J.C .Higgins is a company that produced sporting goods for Sears many years ago. This particular model has the inscription “Sears, Roebuck & Company S, L, LR”. The latter means that it fires .22 short, long and long rifle cartridges, which is nice even though short and long are relatively hard to find. Further research shows that it’s a copy of the Marlin Model 80. It wasn’t uncommon for big box retailers to contract gun makers to produce store-brand guns.
Patients not being a virtue I was blessed with, I decided to take the rifle out to the range the same day I bought it — before cleaning it! The magazine loaded with ease, holding seven rounds. While shooting at a 25-yard target, the oversized iron sights seemed somewhat awkward, but after a few shots I got on target, driving round after round into the 10-ring. I put about 150 rounds down range and at 25 yards the groupings were great, even on windy, rainy day.
The rifle cycled smoothly, however, spent casings failed to eject properly — one out of every five did correctly. Casings got stuck in the extractor. I tried cycling the bolt faster but that didn’t improve the situation. I figured the problem was probably due to all the gunk and build up inside the rifle, but I was wrong.
Upon closer inspection I found that the ejector spring was not positioned correctly. I used a thick flat head screwdriver to push the spring back to its proper position. Sure enough, the problem was solved.
Later I sat down to clean it. Like with a lot of rifle designs, the bolt removed by simply pulling back on it and depressing the trigger. I disassembled the smaller components and scrubbed them with a wire brush and then I took apart the bolt to clean it. I’ve taken apart the bolt of my Mosin Nagant rifle nearly a thousand times, so I figured the process would be similar, but I was wrong. The Higgings’ bolt was a nightmare to put back together. After a few laborious hours and some extensive Internet research, I figured out what I was doing. If you pick up one of these old shooters, take my advice: Gun Scrubber will work fine for the bolt.
For $100, the Higgins is an excellent shooter and a great future teaching instrument, but old rifles tend to have some problems, even they’re minor. I’ve identified three issues with this rifle, which may or may not be due to it just being old.
The primary issue is that the rear sight is loose. You can adjust elevation with a stair-stepped piece of metal, and you can push the rear sight to the left or right for windage. But the movement from left to right is far too easy. In fact, if you bump the sight at all it will move. It happens even if I tighten the screw all the way and beyond. It’s a relatively minor problem though, but it’s still annoying and could prove problematic if I were hunting small game.
Another issue is that the magazine tends to stick in the mag-well. I lubricated the catch but that didn’t seem to help. Again this is a minor issue, but on the bright side there’s no need to speed reload a plinker like this anyway.
Lastly, the trigger guard is made of plastic.
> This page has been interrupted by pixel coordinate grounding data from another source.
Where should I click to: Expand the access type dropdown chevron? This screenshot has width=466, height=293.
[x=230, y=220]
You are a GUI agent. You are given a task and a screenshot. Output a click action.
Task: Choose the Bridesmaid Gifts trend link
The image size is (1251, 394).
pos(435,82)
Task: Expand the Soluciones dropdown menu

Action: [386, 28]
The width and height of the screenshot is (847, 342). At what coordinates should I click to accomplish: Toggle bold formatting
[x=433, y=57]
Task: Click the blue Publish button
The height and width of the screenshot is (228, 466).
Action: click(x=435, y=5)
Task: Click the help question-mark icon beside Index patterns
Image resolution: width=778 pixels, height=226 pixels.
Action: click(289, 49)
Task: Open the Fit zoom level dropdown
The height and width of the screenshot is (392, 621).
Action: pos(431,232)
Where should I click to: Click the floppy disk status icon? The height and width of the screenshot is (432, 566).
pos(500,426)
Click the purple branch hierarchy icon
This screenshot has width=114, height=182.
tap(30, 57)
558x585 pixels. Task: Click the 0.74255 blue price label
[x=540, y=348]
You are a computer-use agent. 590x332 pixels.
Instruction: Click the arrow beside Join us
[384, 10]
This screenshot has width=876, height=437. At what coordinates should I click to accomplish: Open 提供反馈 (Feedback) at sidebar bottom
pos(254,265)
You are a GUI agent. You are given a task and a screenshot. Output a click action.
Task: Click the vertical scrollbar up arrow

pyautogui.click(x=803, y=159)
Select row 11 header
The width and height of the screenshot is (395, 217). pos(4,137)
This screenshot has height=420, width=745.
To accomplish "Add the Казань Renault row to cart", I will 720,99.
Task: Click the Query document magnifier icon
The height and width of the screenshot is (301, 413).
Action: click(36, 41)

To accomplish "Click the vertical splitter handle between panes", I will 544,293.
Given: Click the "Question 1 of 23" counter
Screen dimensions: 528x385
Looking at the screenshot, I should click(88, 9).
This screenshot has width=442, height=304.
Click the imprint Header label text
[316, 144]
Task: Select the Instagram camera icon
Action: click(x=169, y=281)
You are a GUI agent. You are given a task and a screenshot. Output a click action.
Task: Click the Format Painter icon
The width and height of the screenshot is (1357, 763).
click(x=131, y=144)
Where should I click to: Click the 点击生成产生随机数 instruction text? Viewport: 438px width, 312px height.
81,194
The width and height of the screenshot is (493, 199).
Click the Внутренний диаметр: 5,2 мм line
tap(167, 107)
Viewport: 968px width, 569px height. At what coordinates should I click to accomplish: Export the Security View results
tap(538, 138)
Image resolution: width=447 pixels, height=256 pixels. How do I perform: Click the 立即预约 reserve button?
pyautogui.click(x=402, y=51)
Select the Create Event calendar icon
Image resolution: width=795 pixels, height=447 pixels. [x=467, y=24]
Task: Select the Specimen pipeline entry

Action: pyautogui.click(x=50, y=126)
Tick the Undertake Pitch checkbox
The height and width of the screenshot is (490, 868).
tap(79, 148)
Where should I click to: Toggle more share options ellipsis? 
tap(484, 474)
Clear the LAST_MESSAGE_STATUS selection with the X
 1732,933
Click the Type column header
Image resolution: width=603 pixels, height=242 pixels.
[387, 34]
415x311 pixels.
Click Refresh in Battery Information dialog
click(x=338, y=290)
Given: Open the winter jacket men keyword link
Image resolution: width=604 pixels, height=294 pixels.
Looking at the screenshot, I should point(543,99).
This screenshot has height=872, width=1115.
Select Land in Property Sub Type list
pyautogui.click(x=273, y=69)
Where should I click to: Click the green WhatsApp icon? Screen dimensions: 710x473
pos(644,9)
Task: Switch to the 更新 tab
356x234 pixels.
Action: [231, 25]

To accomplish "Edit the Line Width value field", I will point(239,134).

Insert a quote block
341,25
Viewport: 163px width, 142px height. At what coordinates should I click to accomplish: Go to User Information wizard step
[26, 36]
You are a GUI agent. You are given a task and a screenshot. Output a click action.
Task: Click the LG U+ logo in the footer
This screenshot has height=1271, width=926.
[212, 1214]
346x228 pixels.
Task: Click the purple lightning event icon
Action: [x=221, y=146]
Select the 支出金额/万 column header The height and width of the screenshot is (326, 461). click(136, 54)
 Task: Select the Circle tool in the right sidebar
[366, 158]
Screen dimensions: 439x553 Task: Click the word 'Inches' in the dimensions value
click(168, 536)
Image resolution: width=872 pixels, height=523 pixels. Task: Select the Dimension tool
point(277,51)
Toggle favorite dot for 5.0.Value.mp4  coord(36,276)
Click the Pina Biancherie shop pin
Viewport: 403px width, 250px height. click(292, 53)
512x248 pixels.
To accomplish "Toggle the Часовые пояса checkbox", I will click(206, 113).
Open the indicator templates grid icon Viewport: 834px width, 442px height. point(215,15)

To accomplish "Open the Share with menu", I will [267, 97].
If it breaks I am up a creek because I won’t be able to find a replacement — not easily at least.
Overall this is a fantastic rifle for the price and for the history that comes along with it. While it isn’t a classic rifle in the traditional sense, it does come from a generation of quality craftsmanship. I look forward to enjoying this rifle with my son someday and hopefully he can pass it on to his son.